Desafios do sistema de segurança pública no Brasil

Enviada em 17/06/2018

O documentário “Última Parada 174” retrata a história de um sequestrador que, antes de ser nomeado de tal forma, teve uma infância marcada pela criminalidade ao presenciar o assassinato de sua mãe. Fora das telas, o caso que chocou os brasileiros no ano 2000 é apenas um dos exemplos que conceituam os desafios da segurança pública no país, vigorados, principalmente, pela falta de uma política de prevenção aos grupos de risco e a instável relação entre polícia e sociedade.

Em primeiro plano, é inegável a relevância da desigualdade social no fortalecimento da criminalidade. Conforme o jornal Folha de São Paulo, o índice de desigualdade é proporcional à criminalidade de uma região, fato que ilustra a realidade das zonas mais pobres do país, já que, sem a estrutura básica de desenvolvimento, torna-se, o crime, a escolha mais aparente. Dessa forma, a falta de políticas preventivas focadas em tais grupos socioeconômicos coibe um resultado efetivo do sistema público de segurança.

De segunda parte, outro fato que desafia a concretização da segurança no país é a instabilidade da relação entre a força polical e a sociedade civil. Para Milton Santos, quando uma sociedade enxerga apenas o que a divide torna-se alienada, o que faz da união do campo de visão o fator relevante para seu desenvolvimento. Sendo assim, embora seja cedido à polícia o poder do uso da força, a instituição deve cumprir relugamentos que respeitem os direitos humanos, assim como o grupo social deverá prestar o apoio necessário em ações policiais. Em suma, a harmonia entre os grupos é o requisito primordial para a qualidade dos serviços prestados.

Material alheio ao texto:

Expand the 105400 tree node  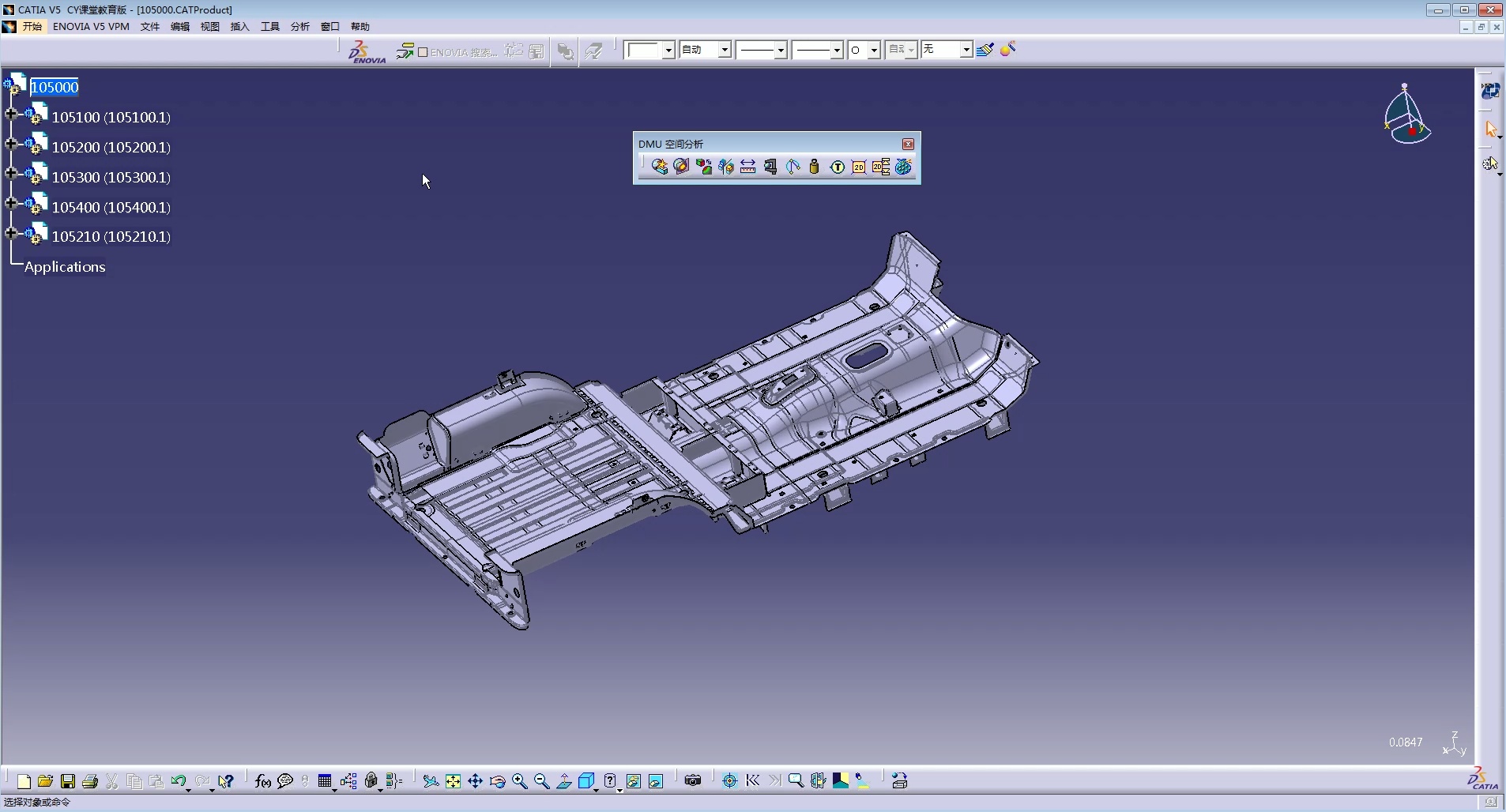[11, 204]
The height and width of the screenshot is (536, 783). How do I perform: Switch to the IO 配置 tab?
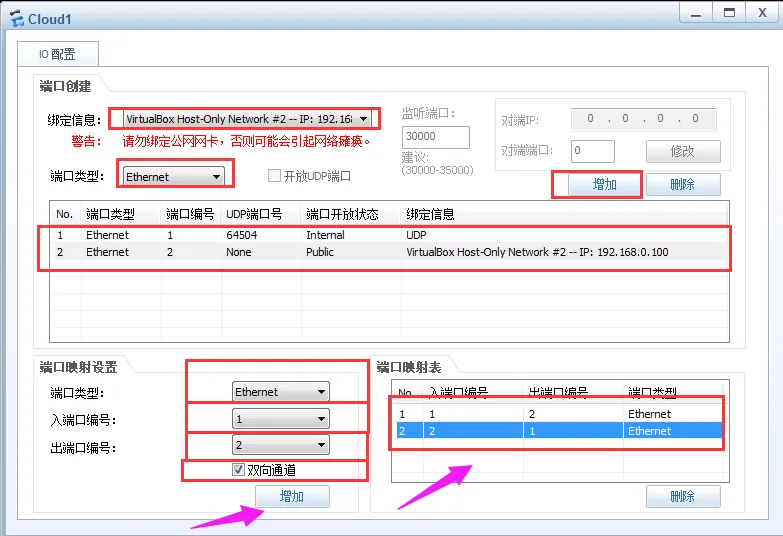click(x=57, y=54)
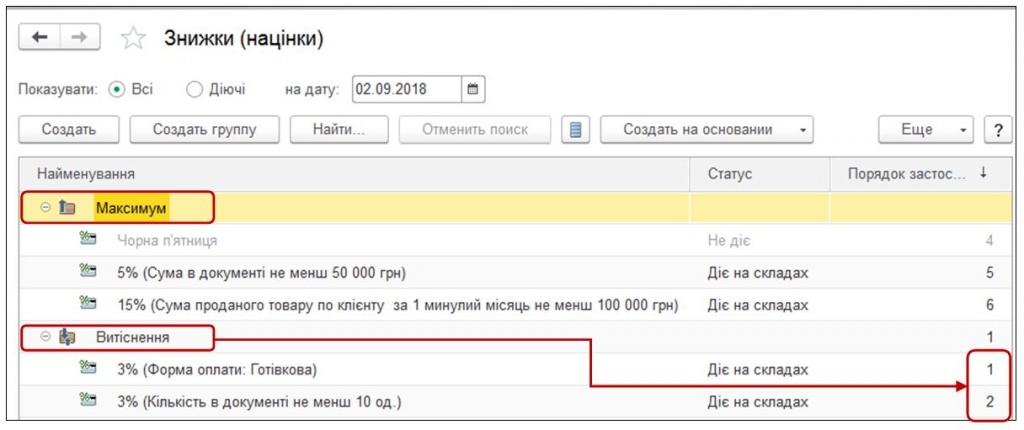The height and width of the screenshot is (430, 1024).
Task: Open the Еще menu
Action: click(925, 130)
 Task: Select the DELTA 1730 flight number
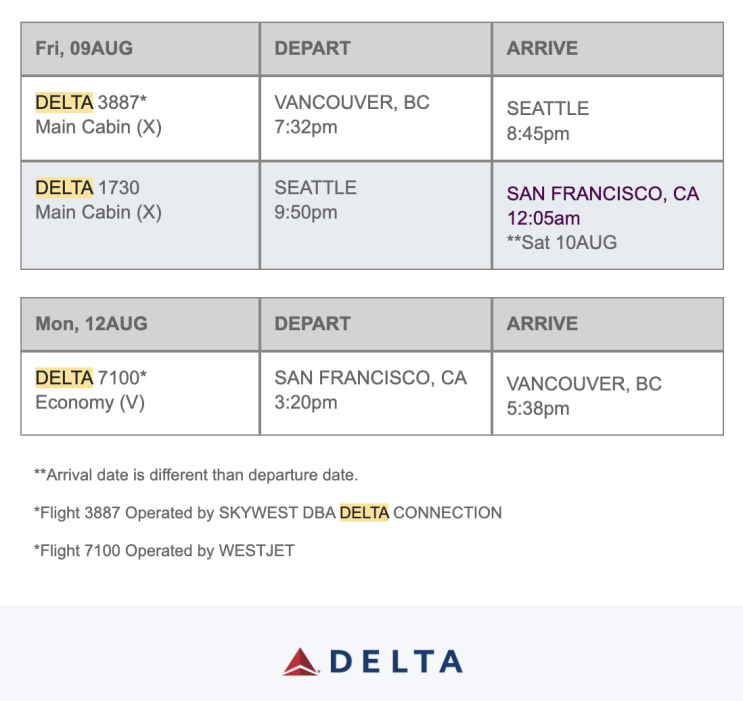88,187
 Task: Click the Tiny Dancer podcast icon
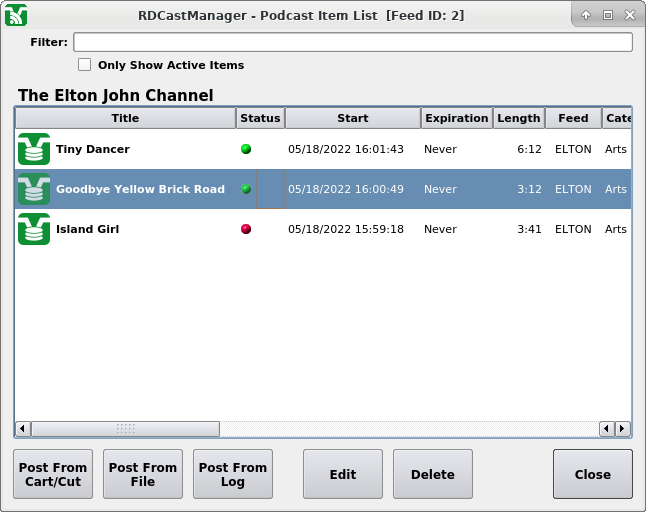(x=34, y=149)
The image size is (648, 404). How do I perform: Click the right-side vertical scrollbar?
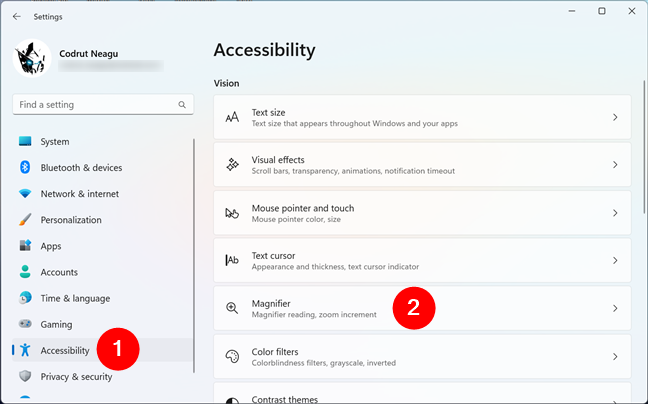[642, 150]
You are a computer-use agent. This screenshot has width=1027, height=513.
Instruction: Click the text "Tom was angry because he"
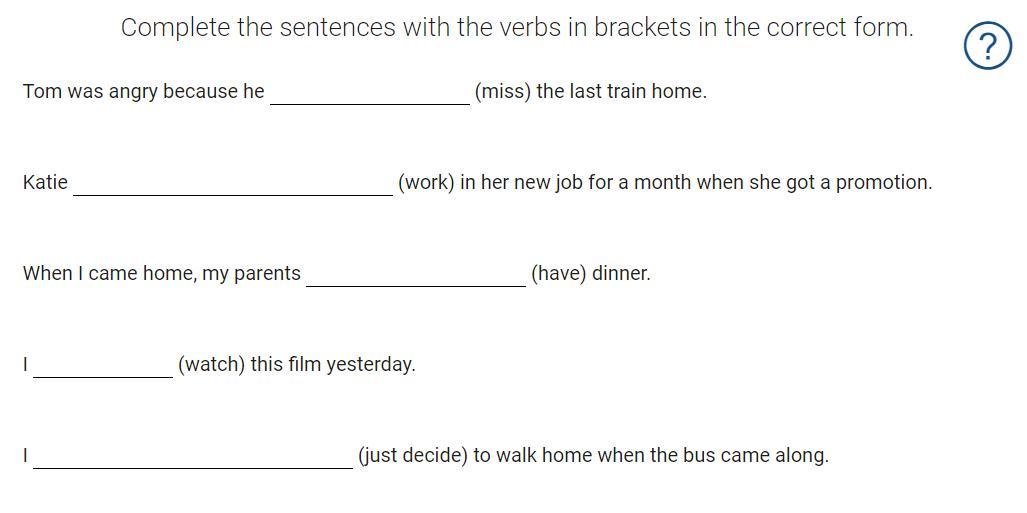(144, 92)
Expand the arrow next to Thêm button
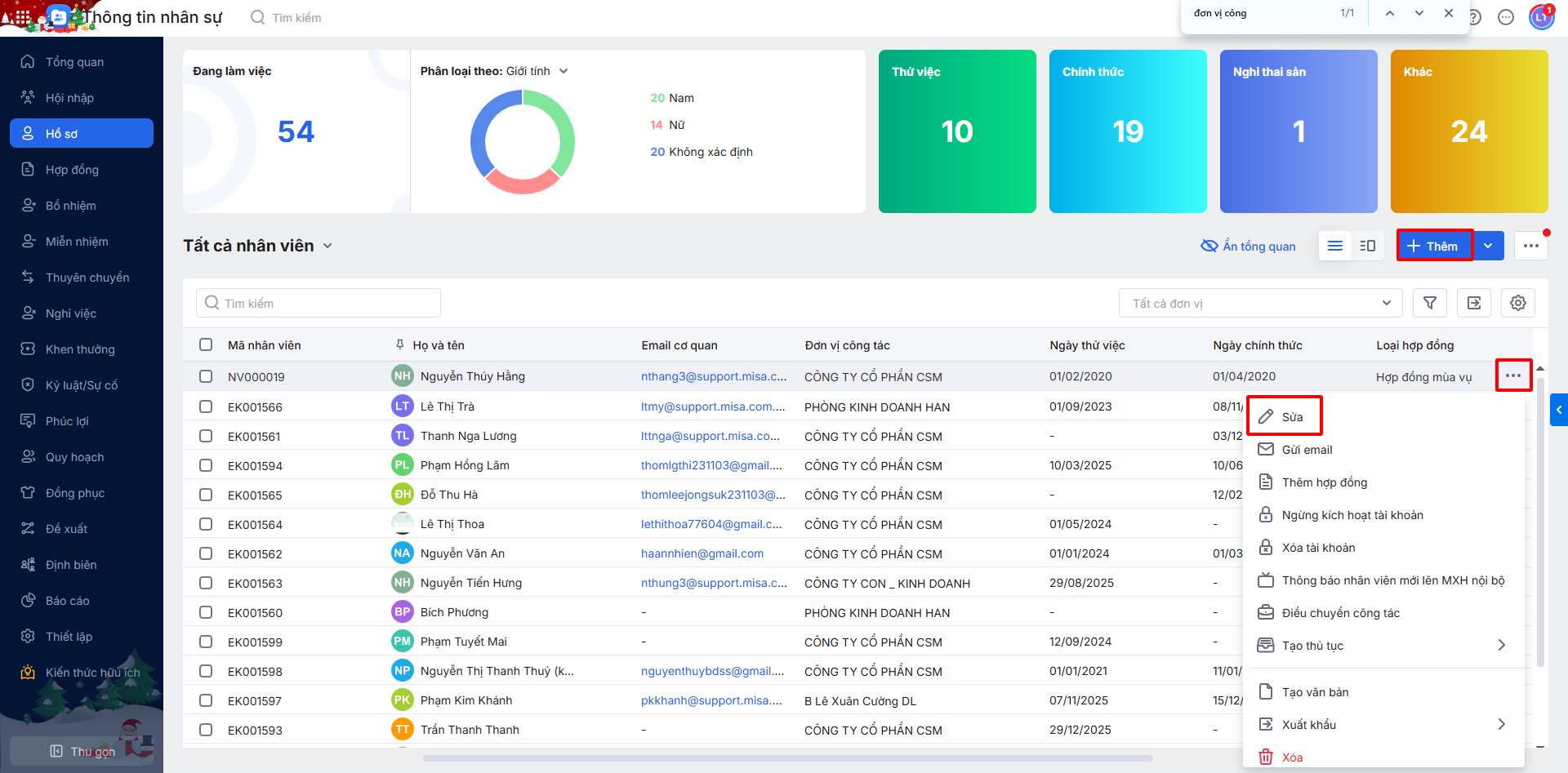The height and width of the screenshot is (773, 1568). [1488, 246]
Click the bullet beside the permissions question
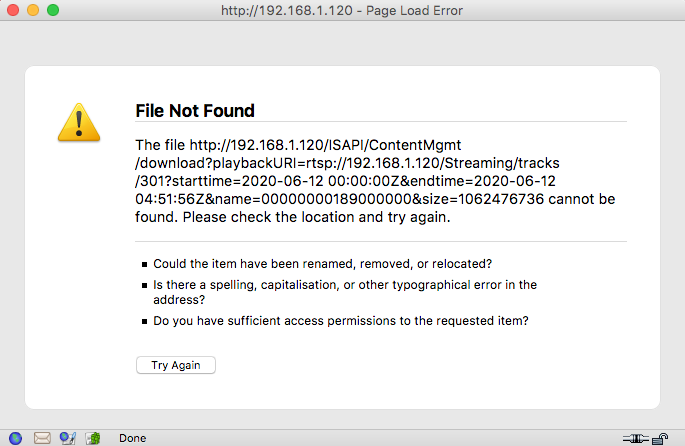 pos(144,322)
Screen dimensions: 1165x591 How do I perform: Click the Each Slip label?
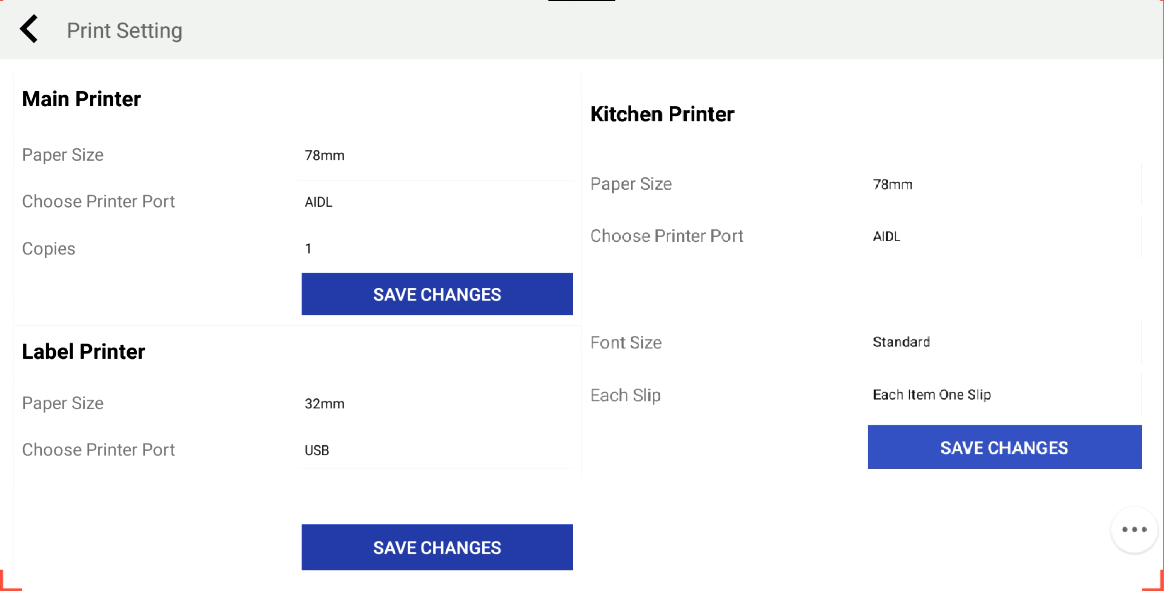coord(626,395)
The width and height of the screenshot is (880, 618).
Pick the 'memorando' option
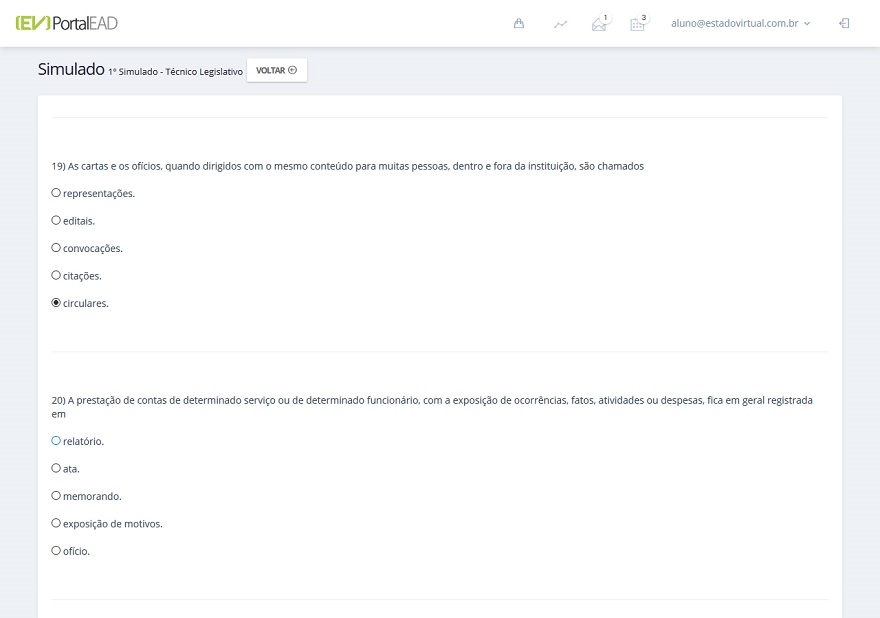pyautogui.click(x=56, y=496)
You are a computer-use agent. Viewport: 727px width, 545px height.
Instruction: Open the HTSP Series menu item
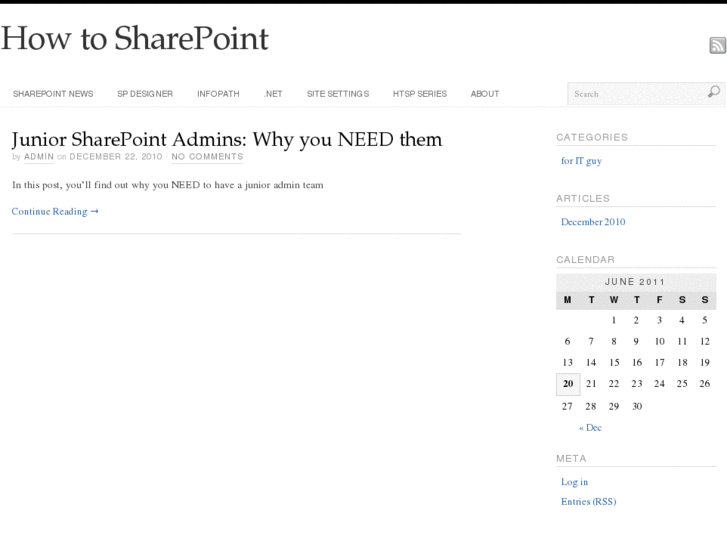(x=420, y=94)
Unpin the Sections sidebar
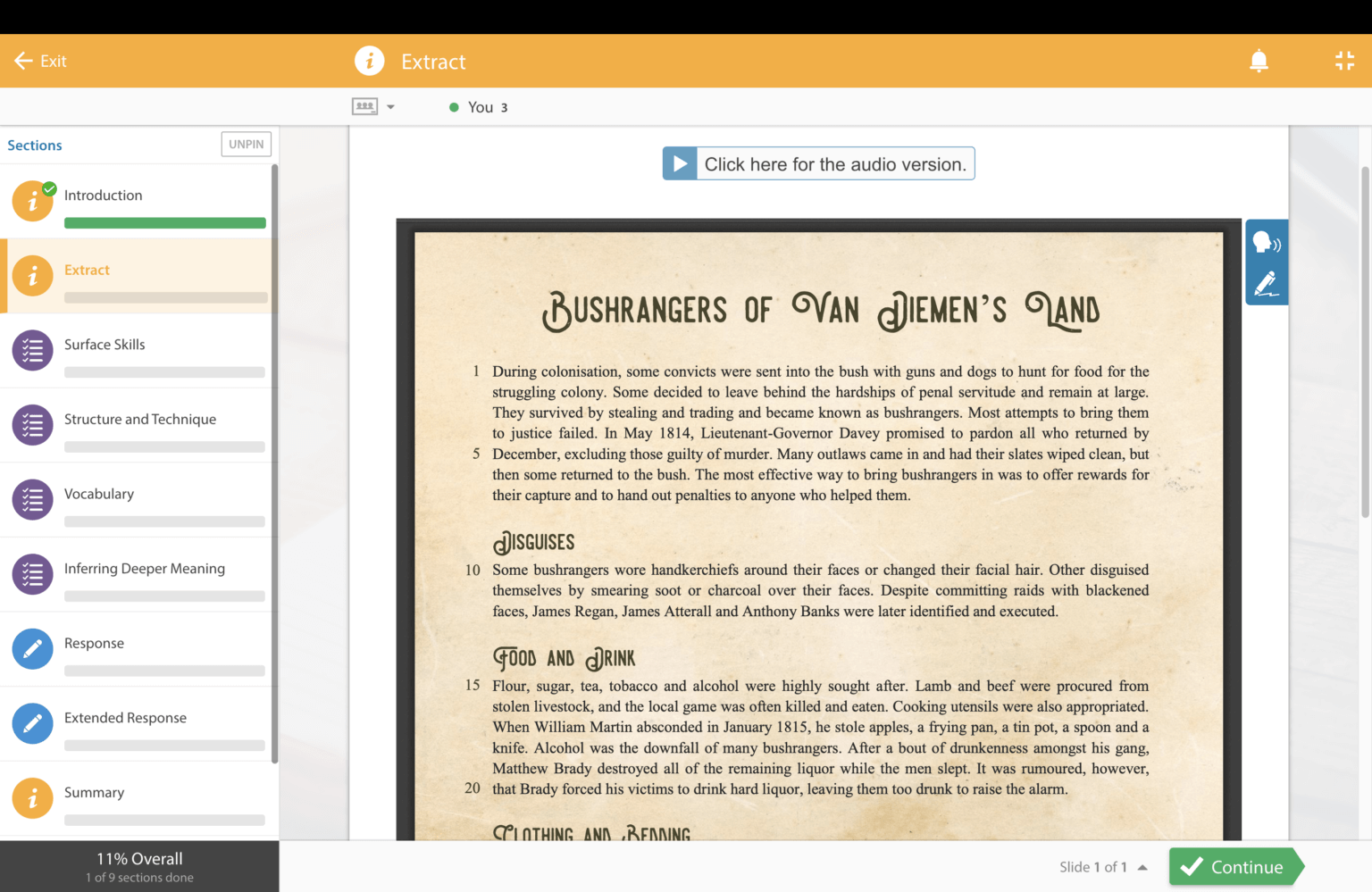1372x892 pixels. point(246,144)
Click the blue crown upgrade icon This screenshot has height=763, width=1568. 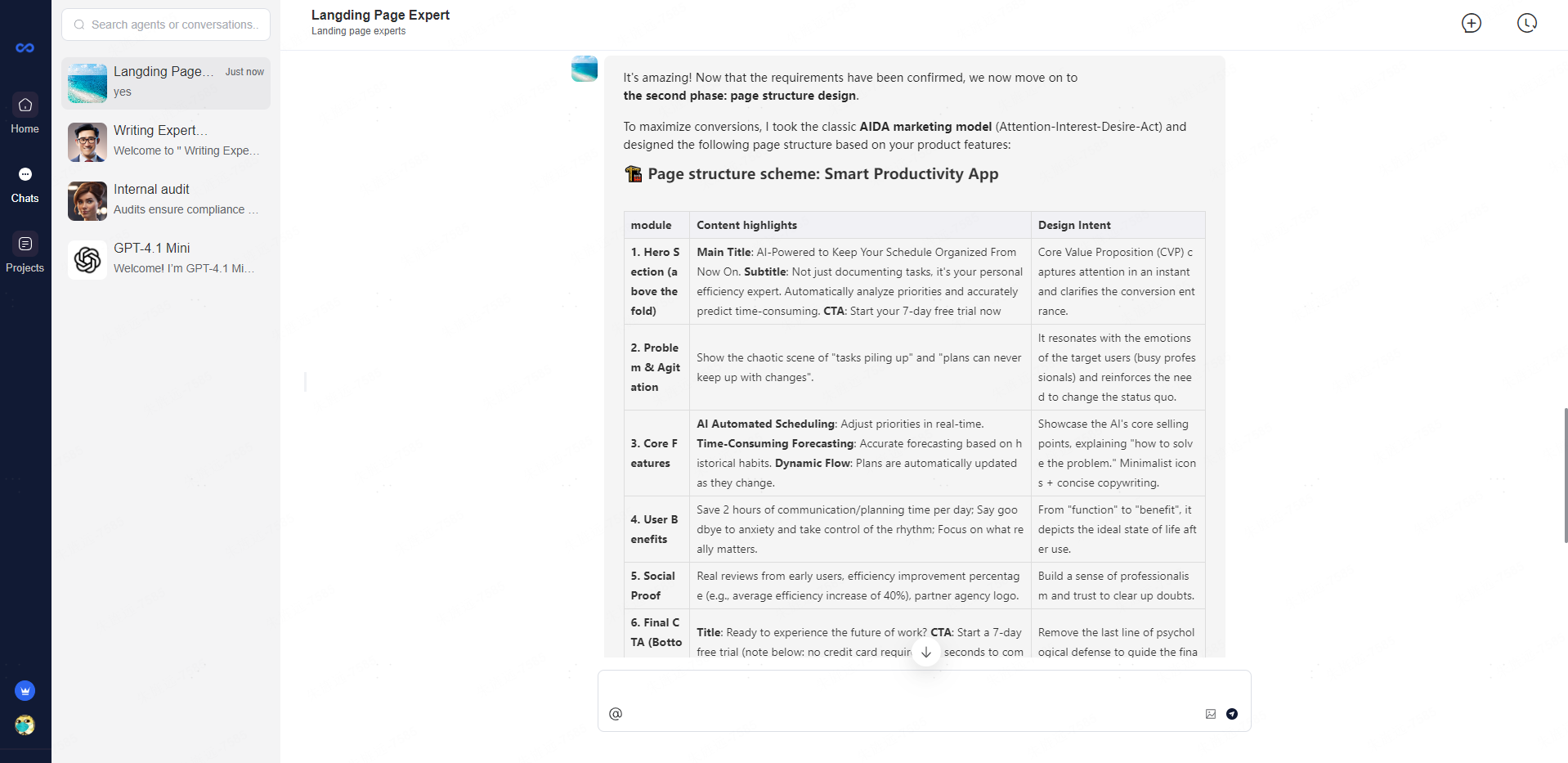coord(25,691)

Urge, portanto, a necessidade da aplicação de ações preventivas diretamente nos grupos de maior risco e, de maneira análoga, a aproximação entre polícia e população. Para isso, o Ministério da Educação e o Ministério do Esporte poderão atuar com centros acolhedores nas regiões mais suscitas ao crime que, periodicamente, promovam ações esportivas, artísticas e educativas aos moradores, além de atendimento psicológico gratuito. Os órgãos poderão, ainda, integrar aos centros atividades diretamente com a Polícia Militar, como palestras e gincanas,  com o fito de aproximar os dois grupos, o que qualificará sua relação e a segurança local. Dessa maneira, os desafios à questão no Brasil serão, paulatinamente, atenuados.